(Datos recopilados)
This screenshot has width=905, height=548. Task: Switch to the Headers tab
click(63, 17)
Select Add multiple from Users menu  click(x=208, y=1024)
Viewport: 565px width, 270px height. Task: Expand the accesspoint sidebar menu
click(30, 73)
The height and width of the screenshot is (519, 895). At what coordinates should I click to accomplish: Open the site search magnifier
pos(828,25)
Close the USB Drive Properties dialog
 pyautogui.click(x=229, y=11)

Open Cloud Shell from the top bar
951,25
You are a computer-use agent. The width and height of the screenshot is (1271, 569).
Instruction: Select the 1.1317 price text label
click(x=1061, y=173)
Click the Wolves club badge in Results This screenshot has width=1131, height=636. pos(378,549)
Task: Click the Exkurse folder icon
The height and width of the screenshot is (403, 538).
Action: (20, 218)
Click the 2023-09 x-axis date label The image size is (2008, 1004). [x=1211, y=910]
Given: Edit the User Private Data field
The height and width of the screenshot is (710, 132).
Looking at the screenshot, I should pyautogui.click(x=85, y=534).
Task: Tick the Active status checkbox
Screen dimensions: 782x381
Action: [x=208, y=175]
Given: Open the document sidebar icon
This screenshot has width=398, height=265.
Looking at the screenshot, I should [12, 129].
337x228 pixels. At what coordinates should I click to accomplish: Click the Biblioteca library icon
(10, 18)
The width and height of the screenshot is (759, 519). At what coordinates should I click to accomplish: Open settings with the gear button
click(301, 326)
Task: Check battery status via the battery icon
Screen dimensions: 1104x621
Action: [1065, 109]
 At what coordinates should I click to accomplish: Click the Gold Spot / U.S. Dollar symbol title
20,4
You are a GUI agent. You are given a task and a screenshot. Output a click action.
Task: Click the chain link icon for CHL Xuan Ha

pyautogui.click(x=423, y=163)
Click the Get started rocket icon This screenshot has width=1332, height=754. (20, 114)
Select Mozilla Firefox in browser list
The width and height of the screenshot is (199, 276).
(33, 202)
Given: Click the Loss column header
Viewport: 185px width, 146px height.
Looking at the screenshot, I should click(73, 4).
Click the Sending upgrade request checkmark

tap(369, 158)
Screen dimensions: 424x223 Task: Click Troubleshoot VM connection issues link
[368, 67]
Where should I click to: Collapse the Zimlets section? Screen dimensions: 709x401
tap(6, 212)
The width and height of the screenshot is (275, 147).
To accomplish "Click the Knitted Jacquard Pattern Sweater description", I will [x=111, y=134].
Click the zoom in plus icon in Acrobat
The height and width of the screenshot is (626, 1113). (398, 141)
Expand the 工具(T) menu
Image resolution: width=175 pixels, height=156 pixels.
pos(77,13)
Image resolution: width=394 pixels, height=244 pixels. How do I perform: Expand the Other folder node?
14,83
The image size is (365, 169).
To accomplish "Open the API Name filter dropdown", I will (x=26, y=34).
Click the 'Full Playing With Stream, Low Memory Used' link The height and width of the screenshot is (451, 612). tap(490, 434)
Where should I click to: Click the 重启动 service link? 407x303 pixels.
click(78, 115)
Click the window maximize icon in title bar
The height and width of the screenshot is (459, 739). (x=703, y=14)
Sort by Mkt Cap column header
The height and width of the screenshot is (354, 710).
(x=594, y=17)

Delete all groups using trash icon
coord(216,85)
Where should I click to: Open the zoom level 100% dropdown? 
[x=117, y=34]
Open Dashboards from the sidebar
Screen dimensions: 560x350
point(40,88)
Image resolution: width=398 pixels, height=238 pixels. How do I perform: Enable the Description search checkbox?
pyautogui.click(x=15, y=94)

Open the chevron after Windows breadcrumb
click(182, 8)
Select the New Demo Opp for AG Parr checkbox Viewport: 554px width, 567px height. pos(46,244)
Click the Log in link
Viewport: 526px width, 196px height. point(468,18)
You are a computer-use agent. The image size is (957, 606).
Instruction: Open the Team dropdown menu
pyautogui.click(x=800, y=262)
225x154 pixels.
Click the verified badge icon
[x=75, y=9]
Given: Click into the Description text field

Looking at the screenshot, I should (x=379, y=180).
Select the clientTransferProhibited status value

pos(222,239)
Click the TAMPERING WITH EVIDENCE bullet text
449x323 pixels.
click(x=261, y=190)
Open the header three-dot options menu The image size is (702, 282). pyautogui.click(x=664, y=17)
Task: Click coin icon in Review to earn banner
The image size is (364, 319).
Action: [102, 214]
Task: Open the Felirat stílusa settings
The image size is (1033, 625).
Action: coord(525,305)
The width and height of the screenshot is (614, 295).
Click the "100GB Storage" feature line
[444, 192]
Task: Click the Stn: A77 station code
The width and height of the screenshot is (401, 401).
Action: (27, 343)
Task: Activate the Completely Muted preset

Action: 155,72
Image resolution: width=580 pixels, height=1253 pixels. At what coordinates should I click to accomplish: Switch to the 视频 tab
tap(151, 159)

### Objetivo
Imprime todo el material de arriba repitiendo cada línea sin cambiar nada.

### Respuesta
This screenshot has width=905, height=548. Task: Switch to the Headers tab
click(63, 17)
Select Add multiple from Users menu  click(x=208, y=1024)
Viewport: 565px width, 270px height. Task: Expand the accesspoint sidebar menu
click(30, 73)
The height and width of the screenshot is (519, 895). At what coordinates should I click to accomplish: Open the site search magnifier
pos(828,25)
Close the USB Drive Properties dialog
 pyautogui.click(x=229, y=11)

Open Cloud Shell from the top bar
951,25
You are a computer-use agent. The width and height of the screenshot is (1271, 569).
Instruction: Select the 1.1317 price text label
click(x=1061, y=173)
Click the Wolves club badge in Results This screenshot has width=1131, height=636. pos(378,549)
Task: Click the Exkurse folder icon
The height and width of the screenshot is (403, 538).
Action: (20, 218)
Click the 2023-09 x-axis date label The image size is (2008, 1004). [x=1211, y=910]
Given: Edit the User Private Data field
The height and width of the screenshot is (710, 132).
Looking at the screenshot, I should pyautogui.click(x=85, y=534).
Task: Tick the Active status checkbox
Screen dimensions: 782x381
Action: [x=208, y=175]
Given: Open the document sidebar icon
This screenshot has width=398, height=265.
Looking at the screenshot, I should [12, 129].
337x228 pixels. At what coordinates should I click to accomplish: Click the Biblioteca library icon
(10, 18)
The width and height of the screenshot is (759, 519). At what coordinates should I click to accomplish: Open settings with the gear button
click(301, 326)
Task: Check battery status via the battery icon
Screen dimensions: 1104x621
Action: [1065, 109]
 At what coordinates should I click to accomplish: Click the Gold Spot / U.S. Dollar symbol title
20,4
You are a GUI agent. You are given a task and a screenshot. Output a click action.
Task: Click the chain link icon for CHL Xuan Ha

pyautogui.click(x=423, y=163)
Click the Get started rocket icon This screenshot has width=1332, height=754. (20, 114)
Select Mozilla Firefox in browser list
The width and height of the screenshot is (199, 276).
(33, 202)
Given: Click the Loss column header
Viewport: 185px width, 146px height.
Looking at the screenshot, I should click(73, 4).
Click the Sending upgrade request checkmark

tap(369, 158)
Screen dimensions: 424x223 Task: Click Troubleshoot VM connection issues link
[368, 67]
Where should I click to: Collapse the Zimlets section? Screen dimensions: 709x401
tap(6, 212)
The width and height of the screenshot is (275, 147).
To accomplish "Click the Knitted Jacquard Pattern Sweater description", I will [x=111, y=134].
Click the zoom in plus icon in Acrobat
The height and width of the screenshot is (626, 1113). (398, 141)
Expand the 工具(T) menu
Image resolution: width=175 pixels, height=156 pixels.
pos(77,13)
Image resolution: width=394 pixels, height=244 pixels. How do I perform: Expand the Other folder node?
14,83
The image size is (365, 169).
To accomplish "Open the API Name filter dropdown", I will (x=26, y=34).
Click the 'Full Playing With Stream, Low Memory Used' link The height and width of the screenshot is (451, 612). tap(490, 434)
Where should I click to: Click the 重启动 service link? 407x303 pixels.
click(78, 115)
Click the window maximize icon in title bar
The height and width of the screenshot is (459, 739). (x=703, y=14)
Sort by Mkt Cap column header
The height and width of the screenshot is (354, 710).
(x=594, y=17)

Delete all groups using trash icon
coord(216,85)
Where should I click to: Open the zoom level 100% dropdown? 
[x=117, y=34]
Open Dashboards from the sidebar
Screen dimensions: 560x350
point(40,88)
Image resolution: width=398 pixels, height=238 pixels. How do I perform: Enable the Description search checkbox?
pyautogui.click(x=15, y=94)

Open the chevron after Windows breadcrumb
click(182, 8)
Select the New Demo Opp for AG Parr checkbox Viewport: 554px width, 567px height. pos(46,244)
Click the Log in link
Viewport: 526px width, 196px height. point(468,18)
You are a computer-use agent. The image size is (957, 606).
Instruction: Open the Team dropdown menu
pyautogui.click(x=800, y=262)
225x154 pixels.
Click the verified badge icon
[x=75, y=9]
Given: Click into the Description text field

Looking at the screenshot, I should (x=379, y=180).
Select the clientTransferProhibited status value

pos(222,239)
Click the TAMPERING WITH EVIDENCE bullet text
449x323 pixels.
click(x=261, y=190)
Open the header three-dot options menu The image size is (702, 282). pyautogui.click(x=664, y=17)
Task: Click coin icon in Review to earn banner
The image size is (364, 319).
Action: [102, 214]
Task: Open the Felirat stílusa settings
The image size is (1033, 625).
Action: coord(525,305)
The width and height of the screenshot is (614, 295).
Click the "100GB Storage" feature line
[444, 192]
Task: Click the Stn: A77 station code
The width and height of the screenshot is (401, 401).
Action: (27, 343)
Task: Activate the Completely Muted preset

Action: 155,72
Image resolution: width=580 pixels, height=1253 pixels. At what coordinates should I click to accomplish: Switch to the 视频 tab
tap(151, 159)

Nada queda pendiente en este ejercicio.